Web pages: It’s the booths visual appeal to start

Posted by enetwal on Jan 5, 2009

In my last posting I discussed how the crowd at a trade show was similar to the traffic one might expect to see on the internet. While some are there with a specific intention to buy, many are there for any number of other reasons. What I may not have stressed well enough, was that as a business, you want your web page to appeal to as broad a section of that crowd as possible.

Too many web sites are either just informational or just oriented to the active buyer. We will discuss other options as we go, but first we will discuss the trade show exhibitor’s booth.

In a past career, I was VP of a small consulting firm. We did a couple trade shows for our niche and were blown away at the high cost of convention booth set ups, not to mention the price of floor space. We quickly learned that the booth setup and appearance were a big deal, and critical to being effective in the trade show arena. In our case we borrowed a set up from a firm we did business with rather than invest in our own gear, but we did learn a lot from that experience.

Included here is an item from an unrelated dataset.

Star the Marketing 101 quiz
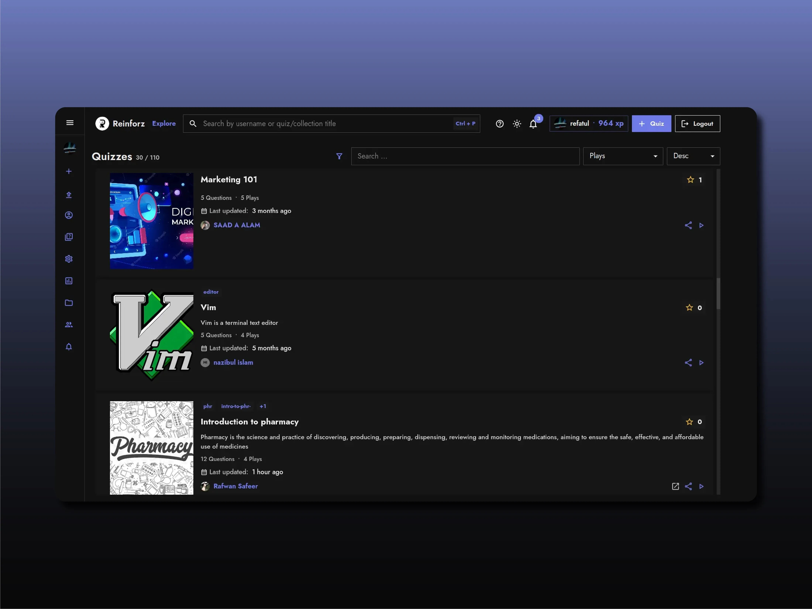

The booth at a trade show is similar to the first page of your web page. It is what the passerby sees first. The appearance and configuration of a trade show booth makes a difference. The passing traffic will either be attracted to, or repelled by first impressions.

For some purposes, the front of a booth may be a table that prevents people from entering the booth area. Others may have an open front to invite people in. Those doing direct sales from the booth may use the closed both format to conduct sales and provide inventory control.

In our case we wanted to entice people into our booth so we could engage them in conversation, learn about their circumstances and determine if we might be of service to them.

We had a video we had produced streaming a commentary on a monitor up front on a table to catch people’s attention.

We also had a nice brochure we passed out to anyone who would take it.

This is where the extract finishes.